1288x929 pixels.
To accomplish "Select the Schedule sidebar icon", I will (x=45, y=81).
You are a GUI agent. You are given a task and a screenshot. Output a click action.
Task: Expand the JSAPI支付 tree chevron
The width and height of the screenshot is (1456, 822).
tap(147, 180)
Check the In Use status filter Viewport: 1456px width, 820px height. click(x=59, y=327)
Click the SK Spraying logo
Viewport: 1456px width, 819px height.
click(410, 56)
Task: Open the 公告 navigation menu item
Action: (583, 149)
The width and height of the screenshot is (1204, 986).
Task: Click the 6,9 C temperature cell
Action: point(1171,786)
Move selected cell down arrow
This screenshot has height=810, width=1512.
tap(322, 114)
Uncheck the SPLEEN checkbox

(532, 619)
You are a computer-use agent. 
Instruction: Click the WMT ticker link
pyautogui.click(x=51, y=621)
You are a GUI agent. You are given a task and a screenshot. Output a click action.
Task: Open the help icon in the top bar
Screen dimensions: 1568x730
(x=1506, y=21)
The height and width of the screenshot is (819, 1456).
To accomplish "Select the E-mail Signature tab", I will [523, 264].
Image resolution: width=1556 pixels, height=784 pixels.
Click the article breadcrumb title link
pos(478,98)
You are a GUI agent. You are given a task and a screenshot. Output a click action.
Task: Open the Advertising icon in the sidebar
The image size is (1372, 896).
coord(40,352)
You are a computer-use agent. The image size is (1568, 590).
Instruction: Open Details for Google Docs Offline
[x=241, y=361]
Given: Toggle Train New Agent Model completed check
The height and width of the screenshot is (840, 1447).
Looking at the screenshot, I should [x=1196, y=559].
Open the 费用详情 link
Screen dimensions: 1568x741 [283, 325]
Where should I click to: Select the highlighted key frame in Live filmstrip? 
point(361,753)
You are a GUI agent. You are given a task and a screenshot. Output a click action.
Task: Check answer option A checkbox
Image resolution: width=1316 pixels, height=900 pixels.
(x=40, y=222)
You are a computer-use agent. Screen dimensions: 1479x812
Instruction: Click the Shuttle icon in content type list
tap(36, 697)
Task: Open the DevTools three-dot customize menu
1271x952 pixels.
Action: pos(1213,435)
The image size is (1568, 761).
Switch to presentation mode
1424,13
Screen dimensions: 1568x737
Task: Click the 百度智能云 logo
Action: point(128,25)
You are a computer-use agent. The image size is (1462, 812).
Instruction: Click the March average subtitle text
——————————
#### Exercise requirements
Line by line, copy the data above.

#### Answer space
1288x929 pixels.
To accomplish "Select the Schedule sidebar icon", I will (x=45, y=81).
You are a GUI agent. You are given a task and a screenshot. Output a click action.
Task: Expand the JSAPI支付 tree chevron
The width and height of the screenshot is (1456, 822).
tap(147, 180)
Check the In Use status filter Viewport: 1456px width, 820px height. click(x=59, y=327)
Click the SK Spraying logo
Viewport: 1456px width, 819px height.
click(410, 56)
Task: Open the 公告 navigation menu item
Action: (583, 149)
The width and height of the screenshot is (1204, 986).
Task: Click the 6,9 C temperature cell
Action: point(1171,786)
Move selected cell down arrow
This screenshot has height=810, width=1512.
tap(322, 114)
Uncheck the SPLEEN checkbox

(532, 619)
You are a computer-use agent. 
Instruction: Click the WMT ticker link
pyautogui.click(x=51, y=621)
You are a GUI agent. You are given a task and a screenshot. Output a click action.
Task: Open the help icon in the top bar
Screen dimensions: 1568x730
(x=1506, y=21)
The height and width of the screenshot is (819, 1456).
To accomplish "Select the E-mail Signature tab", I will [523, 264].
Image resolution: width=1556 pixels, height=784 pixels.
Click the article breadcrumb title link
pos(478,98)
You are a GUI agent. You are given a task and a screenshot. Output a click action.
Task: Open the Advertising icon in the sidebar
The image size is (1372, 896).
coord(40,352)
You are a computer-use agent. The image size is (1568, 590).
Instruction: Open Details for Google Docs Offline
[x=241, y=361]
Given: Toggle Train New Agent Model completed check
The height and width of the screenshot is (840, 1447).
Looking at the screenshot, I should [x=1196, y=559].
Open the 费用详情 link
Screen dimensions: 1568x741 [283, 325]
Where should I click to: Select the highlighted key frame in Live filmstrip? 
point(361,753)
You are a GUI agent. You are given a task and a screenshot. Output a click action.
Task: Check answer option A checkbox
Image resolution: width=1316 pixels, height=900 pixels.
(x=40, y=222)
You are a computer-use agent. Screen dimensions: 1479x812
Instruction: Click the Shuttle icon in content type list
tap(36, 697)
Task: Open the DevTools three-dot customize menu
1271x952 pixels.
Action: pos(1213,435)
The image size is (1568, 761).
Switch to presentation mode
1424,13
Screen dimensions: 1568x737
Task: Click the 百度智能云 logo
Action: point(128,25)
You are a computer-use agent. The image size is (1462, 812).
Instruction: Click the March average subtitle text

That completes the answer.